Measures of Spread: Range

• Range: The difference between the highest and lowest values in a data set.

Choosing the Appropriate Measure

• Mean: Appropriate when the data set has no extreme outliers and the values are relatively evenly distributed.
• Median: Better when the data set has outliers or is skewed, as it provides a central value without being affected by extremes.
• Mode: Useful for categorical data or when identifying the most common value is important.

Impact of Outliers

• Outliers: Extreme values that differ significantly from other values in the data set.
• Effect on Measures: Outliers can skew the mean, making it unrepresentative of the data.

Steps to Summarise Data

• Calculate the Mean:
  • Add all values together.
  • Divide by the number of values.
• Calculate the Median:
  • Sort the data set.
  • Identify the middle value (or average of two middle values if even number of values).
• Identify the Mode:
  • Determine the most frequently occurring value.
• Calculate the Range:
  • Subtract the lowest value from the highest value.
• Compare the Measures:
  • Assess the mean, median, and mode in the context of the data set.
  • Consider the presence of outliers and their impact.
  • Choose the measure that best represents the data.

Representing, Interpreting and Analysing Data

Types of Graphs and Their Uses

• Double Bar Graphs:
  • Display two bars for each interval, with each bar representing a different category of the data.
  • Height of each bar corresponds to the frequency of a category.
  • Useful for comparing the frequency values for different categories over various intervals.
• Vertical Stack Graphs:
  • Contain two bars for each interval, stacked vertically.
  • Each part of the bar represents a different category within the data (e.g., males and females).
  • Height of each section of the bar equals the frequency values recorded in the frequency table.
  • Useful for showing the total frequency of two combined categories and illustrating the different components making up this total frequency.
• Pie-of-Pie and Bar-of-Pie Charts:
  • Bar-of-Pie Charts: A pie chart that shows a comparison between two different categories of data, with stacked bars showing the components of each category.
  • Pie-of-Pie Charts: Pie charts showing the components of the main categories in a larger pie chart.
  • Useful for comparing the components of different categories and especially when each component comprises more categories.
• Two Line Graphs on the Same Set of Axes:
  • Effective for showing how changes occur in a data set over time, identifying trends.
  • Placing two line graphs on the same set of axes allows for comparing changes in different data sets over time and how they change relative to each other.
• Scatter Plot Graphs:
  • Useful for comparing the type of relationship between two different variables or quantities when no obvious pattern is visible.
  • Constructed by plotting points on a set of axes, with each point representing two different values for the variables or quantities.
  • By observing the scatter of points, one can identify patterns in the relationship between variables and determine the strength of the correlation (weak or strong).
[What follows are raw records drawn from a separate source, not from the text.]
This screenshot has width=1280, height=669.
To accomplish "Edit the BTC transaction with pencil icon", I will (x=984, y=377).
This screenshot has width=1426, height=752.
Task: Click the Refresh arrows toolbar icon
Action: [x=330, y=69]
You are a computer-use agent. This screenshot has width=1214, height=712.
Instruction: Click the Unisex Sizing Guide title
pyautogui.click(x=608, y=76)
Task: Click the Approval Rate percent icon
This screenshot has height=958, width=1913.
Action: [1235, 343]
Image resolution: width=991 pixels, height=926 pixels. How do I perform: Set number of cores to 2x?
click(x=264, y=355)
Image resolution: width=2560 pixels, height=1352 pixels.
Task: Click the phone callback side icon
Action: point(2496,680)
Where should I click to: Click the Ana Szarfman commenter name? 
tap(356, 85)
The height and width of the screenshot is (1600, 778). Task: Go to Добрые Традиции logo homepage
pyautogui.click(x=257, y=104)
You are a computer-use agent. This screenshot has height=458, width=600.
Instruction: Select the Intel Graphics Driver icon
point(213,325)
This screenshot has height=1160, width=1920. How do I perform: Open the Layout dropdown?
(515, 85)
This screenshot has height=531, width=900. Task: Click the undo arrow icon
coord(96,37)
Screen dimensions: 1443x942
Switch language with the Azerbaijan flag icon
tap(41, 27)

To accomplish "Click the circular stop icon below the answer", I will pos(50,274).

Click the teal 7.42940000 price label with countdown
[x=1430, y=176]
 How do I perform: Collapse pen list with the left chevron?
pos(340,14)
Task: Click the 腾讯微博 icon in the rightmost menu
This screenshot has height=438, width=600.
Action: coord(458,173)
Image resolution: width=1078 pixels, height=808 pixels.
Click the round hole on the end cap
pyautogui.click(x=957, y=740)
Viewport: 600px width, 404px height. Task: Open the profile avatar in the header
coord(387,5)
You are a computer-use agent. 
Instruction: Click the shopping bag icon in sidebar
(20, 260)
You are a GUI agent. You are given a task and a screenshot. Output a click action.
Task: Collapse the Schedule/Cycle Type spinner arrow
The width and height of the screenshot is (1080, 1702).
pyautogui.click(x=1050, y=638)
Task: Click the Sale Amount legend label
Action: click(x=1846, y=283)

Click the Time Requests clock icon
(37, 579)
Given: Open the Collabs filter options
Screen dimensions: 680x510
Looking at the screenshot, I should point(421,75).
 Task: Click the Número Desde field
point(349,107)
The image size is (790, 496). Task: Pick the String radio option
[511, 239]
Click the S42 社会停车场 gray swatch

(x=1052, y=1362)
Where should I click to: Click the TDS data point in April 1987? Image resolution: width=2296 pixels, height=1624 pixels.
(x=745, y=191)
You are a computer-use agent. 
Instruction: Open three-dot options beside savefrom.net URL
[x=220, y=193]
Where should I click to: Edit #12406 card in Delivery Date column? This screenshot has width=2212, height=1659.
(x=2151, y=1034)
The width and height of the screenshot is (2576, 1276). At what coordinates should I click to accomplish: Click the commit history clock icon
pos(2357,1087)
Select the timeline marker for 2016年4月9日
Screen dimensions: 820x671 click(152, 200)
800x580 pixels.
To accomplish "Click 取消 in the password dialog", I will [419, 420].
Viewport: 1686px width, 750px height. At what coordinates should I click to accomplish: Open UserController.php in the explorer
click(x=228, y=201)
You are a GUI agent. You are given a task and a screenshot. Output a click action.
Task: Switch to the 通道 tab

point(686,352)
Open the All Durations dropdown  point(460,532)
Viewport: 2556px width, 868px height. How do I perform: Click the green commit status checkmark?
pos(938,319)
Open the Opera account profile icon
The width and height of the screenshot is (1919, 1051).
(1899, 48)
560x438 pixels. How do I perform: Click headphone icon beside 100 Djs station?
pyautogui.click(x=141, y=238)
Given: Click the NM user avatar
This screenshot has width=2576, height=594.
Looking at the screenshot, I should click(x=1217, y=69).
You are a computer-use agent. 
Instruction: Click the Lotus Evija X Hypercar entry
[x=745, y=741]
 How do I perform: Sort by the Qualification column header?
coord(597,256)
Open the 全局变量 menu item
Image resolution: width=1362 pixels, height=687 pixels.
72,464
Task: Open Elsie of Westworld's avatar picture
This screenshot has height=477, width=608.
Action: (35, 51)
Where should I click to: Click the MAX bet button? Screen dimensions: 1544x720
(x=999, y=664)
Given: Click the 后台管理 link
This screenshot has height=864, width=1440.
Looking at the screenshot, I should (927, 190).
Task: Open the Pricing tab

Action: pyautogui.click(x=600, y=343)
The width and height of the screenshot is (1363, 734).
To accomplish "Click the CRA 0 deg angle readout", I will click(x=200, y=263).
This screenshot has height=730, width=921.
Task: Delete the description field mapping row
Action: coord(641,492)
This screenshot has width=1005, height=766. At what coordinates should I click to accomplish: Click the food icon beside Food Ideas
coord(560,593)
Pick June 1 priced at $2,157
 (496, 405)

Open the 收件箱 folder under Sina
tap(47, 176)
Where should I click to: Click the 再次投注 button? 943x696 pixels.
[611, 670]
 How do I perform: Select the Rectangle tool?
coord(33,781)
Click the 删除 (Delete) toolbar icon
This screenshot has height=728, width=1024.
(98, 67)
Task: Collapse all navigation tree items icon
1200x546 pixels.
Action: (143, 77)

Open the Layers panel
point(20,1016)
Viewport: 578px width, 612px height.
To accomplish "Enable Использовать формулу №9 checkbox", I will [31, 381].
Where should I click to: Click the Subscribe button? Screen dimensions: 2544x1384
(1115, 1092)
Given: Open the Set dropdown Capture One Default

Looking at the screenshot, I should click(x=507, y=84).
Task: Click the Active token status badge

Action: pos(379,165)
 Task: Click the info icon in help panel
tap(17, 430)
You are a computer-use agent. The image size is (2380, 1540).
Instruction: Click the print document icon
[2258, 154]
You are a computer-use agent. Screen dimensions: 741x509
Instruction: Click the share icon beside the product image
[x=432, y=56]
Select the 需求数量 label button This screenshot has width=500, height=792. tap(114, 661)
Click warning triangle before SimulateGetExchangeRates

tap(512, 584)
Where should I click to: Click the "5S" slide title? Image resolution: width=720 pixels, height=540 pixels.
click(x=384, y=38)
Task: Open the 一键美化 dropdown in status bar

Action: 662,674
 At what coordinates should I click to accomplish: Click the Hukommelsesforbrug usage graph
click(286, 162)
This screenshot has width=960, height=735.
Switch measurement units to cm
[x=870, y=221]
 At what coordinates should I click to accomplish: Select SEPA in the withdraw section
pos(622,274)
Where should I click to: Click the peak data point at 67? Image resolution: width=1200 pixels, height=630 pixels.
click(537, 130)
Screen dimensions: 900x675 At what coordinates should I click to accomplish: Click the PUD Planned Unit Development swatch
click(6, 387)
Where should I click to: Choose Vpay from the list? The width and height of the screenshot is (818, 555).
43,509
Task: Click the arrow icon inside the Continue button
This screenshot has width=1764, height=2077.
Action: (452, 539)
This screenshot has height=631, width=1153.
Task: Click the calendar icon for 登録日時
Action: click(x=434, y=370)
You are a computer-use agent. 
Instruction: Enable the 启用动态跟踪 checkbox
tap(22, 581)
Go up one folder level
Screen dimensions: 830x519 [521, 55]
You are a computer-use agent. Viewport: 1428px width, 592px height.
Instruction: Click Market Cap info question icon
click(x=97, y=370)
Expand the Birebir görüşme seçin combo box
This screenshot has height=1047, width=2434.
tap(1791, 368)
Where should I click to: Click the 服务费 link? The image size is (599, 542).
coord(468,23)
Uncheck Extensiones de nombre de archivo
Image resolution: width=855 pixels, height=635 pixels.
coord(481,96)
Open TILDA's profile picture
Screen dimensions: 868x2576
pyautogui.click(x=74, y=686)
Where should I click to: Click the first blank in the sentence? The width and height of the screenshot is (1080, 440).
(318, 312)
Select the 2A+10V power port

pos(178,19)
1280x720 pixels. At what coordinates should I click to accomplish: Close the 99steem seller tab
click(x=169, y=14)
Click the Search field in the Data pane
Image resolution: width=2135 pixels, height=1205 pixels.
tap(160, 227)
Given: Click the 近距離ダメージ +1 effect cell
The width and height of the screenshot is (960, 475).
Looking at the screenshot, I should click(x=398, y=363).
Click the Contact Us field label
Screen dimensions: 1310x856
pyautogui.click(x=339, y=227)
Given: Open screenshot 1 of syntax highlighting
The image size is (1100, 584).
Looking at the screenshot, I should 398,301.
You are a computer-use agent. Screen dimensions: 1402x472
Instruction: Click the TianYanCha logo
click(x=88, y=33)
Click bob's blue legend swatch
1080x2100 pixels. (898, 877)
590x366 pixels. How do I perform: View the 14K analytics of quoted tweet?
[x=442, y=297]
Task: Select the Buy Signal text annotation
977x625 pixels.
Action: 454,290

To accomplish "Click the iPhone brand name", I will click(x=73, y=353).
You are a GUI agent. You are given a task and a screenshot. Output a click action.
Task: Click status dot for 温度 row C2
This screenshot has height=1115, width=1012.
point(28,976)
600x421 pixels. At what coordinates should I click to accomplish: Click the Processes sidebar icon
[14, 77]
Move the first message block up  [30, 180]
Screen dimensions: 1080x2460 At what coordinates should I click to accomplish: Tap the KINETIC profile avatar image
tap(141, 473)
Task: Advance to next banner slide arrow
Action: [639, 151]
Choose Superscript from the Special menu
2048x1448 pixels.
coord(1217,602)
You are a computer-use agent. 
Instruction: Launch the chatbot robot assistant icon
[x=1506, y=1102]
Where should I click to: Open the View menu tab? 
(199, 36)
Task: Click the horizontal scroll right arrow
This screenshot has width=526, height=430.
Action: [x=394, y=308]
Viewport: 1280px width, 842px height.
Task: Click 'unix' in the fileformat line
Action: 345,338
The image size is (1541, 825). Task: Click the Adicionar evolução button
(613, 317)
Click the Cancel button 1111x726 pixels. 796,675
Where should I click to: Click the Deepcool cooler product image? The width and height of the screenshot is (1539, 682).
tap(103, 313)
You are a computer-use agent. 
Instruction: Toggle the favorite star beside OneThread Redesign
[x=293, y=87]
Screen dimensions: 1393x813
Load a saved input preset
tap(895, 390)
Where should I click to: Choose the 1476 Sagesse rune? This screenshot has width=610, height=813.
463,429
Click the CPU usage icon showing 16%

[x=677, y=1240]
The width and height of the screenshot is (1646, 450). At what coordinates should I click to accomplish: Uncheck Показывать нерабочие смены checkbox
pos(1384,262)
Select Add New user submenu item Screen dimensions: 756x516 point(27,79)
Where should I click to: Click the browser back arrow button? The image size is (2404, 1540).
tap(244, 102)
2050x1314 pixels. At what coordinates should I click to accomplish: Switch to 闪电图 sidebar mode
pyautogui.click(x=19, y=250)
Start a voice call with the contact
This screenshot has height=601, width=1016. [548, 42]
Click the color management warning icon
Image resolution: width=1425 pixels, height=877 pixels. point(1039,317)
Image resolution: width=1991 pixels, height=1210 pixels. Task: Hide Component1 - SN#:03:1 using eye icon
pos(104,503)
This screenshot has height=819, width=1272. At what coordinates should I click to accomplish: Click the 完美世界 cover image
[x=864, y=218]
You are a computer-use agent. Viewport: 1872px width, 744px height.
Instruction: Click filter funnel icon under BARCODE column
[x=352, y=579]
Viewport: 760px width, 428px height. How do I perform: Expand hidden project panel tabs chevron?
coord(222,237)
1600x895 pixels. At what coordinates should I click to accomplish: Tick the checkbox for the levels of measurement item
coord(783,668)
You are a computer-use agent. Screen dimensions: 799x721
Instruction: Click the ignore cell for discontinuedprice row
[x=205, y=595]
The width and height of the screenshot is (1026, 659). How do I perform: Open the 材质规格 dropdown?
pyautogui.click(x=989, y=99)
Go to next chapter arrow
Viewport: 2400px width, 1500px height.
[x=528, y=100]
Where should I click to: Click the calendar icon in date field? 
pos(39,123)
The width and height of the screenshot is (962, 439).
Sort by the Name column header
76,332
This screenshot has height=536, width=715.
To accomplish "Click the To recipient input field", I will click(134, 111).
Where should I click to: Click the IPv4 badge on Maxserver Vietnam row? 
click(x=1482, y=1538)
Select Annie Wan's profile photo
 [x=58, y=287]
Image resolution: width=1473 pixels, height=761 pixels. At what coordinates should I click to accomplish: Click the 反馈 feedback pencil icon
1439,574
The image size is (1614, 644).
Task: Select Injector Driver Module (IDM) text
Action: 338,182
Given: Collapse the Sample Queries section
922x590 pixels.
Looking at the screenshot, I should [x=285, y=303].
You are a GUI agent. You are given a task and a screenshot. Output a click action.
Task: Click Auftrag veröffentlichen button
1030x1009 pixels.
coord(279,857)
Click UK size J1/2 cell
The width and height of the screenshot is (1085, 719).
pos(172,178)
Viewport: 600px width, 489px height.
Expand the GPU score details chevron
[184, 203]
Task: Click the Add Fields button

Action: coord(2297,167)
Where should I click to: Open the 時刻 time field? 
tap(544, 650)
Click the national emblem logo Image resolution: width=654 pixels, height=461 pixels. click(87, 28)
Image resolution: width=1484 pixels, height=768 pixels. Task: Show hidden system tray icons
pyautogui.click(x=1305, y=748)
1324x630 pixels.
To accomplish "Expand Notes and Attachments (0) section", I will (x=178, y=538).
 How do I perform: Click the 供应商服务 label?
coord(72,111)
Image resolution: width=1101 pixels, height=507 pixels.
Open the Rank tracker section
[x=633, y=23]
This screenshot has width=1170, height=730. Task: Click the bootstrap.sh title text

Key Concepts and Terminology

• Correlation: Describes the relationship or pattern between two variables.
• Outliers: Points in the data that deviate significantly from the other points, indicating that while a general pattern may exist, there are instances where it does not hold true.

Key Concepts

• Sorting and Arranging Data:
  • Sorting data involves arranging it in a particular order.
  • For numerical data, this could mean ordering from smallest to largest or vice versa.
  • For categorical data, it could involve arranging alphabetically.
  • Sorting helps in making sense of data by organizing it in a manageable and understandable format.
• Frequency Tables and Tallies:
  • Frequency value indicates how often a particular piece of data appears in a data set.
  • Frequency tables summarize how often different values appear in a data set, allowing for comparisons.
  • Class intervals are used to group large sets of data into more manageable categories.
  • Frequency tables often contain separate columns for different categories (e.g., males and females) and may include percentage values for easier comparison.